Problem to work on
Only the lines from the beginning of the data through the one with "Click the vertical scrollbar thumb" belong in the answer, each retyped exactly, with pictures left out.
Exercise data below:
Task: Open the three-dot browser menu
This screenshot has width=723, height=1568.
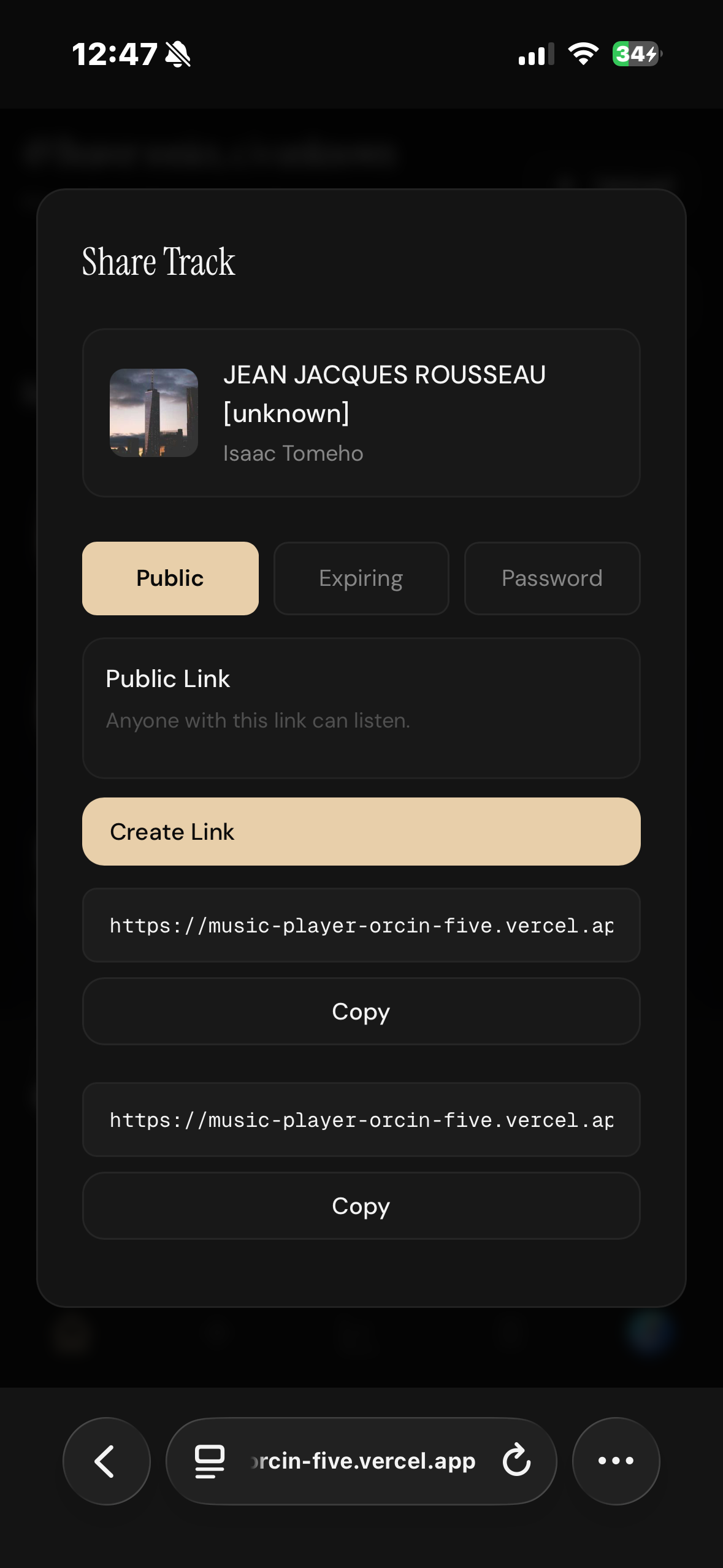Action: coord(616,1461)
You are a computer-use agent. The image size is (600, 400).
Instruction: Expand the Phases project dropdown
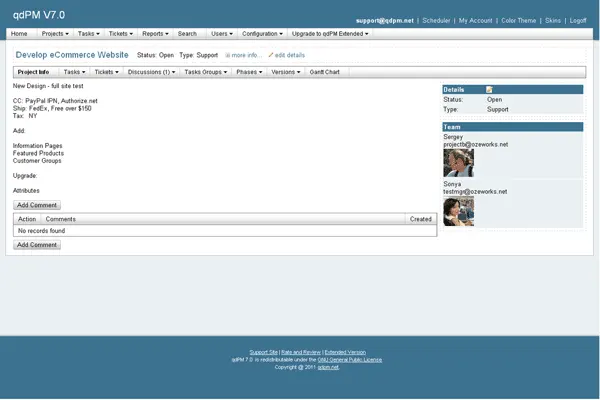249,72
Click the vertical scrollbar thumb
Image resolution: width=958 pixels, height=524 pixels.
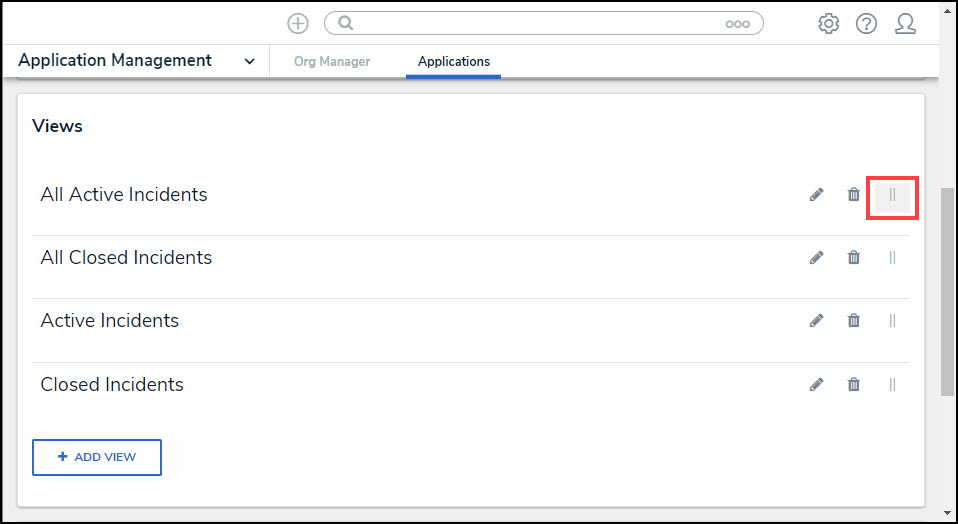tap(947, 290)
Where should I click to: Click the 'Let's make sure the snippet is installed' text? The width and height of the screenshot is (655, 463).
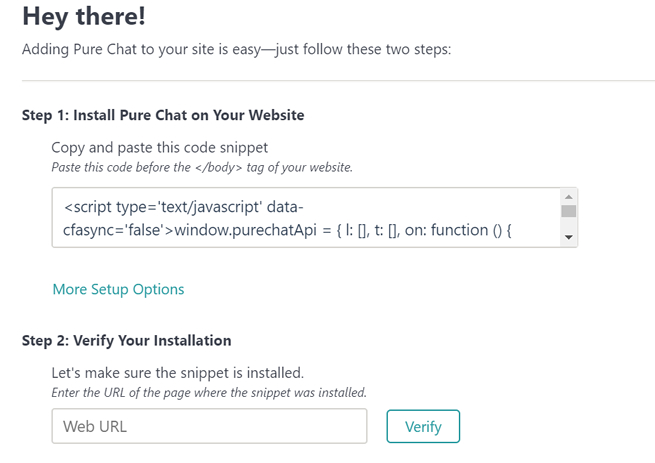178,373
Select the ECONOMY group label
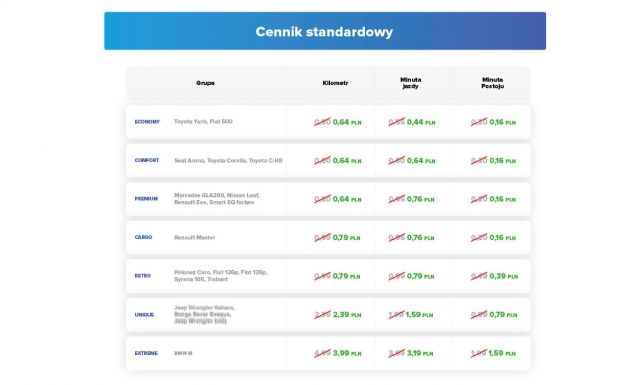643x385 pixels. click(x=147, y=122)
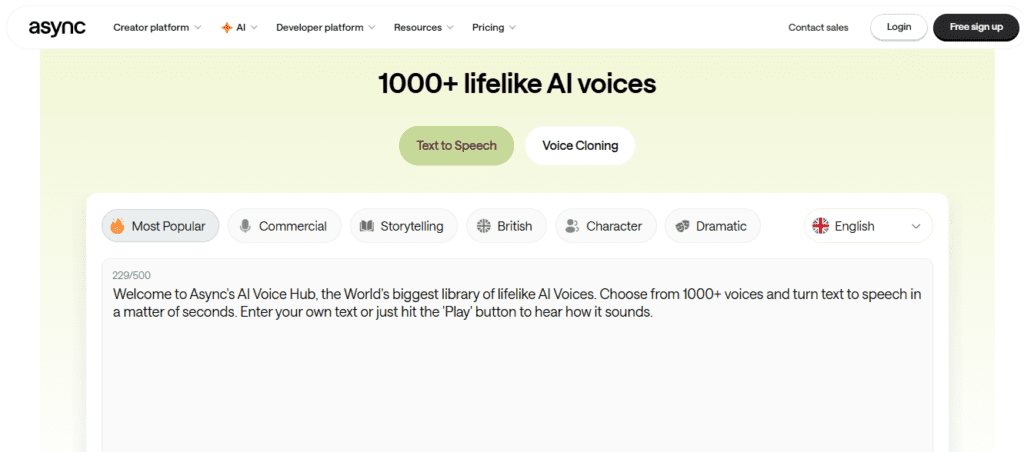The image size is (1024, 452).
Task: Click the microphone icon on Commercial chip
Action: point(245,226)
End of Exercise data.
Exercise result
Task: Open the three-dot browser menu
This screenshot has width=723, height=1568.
Action: coord(616,1461)
You are a computer-use agent. The image size is (600, 400).
Instruction: Expand the Phases project dropdown
249,72
Click the vertical scrollbar thumb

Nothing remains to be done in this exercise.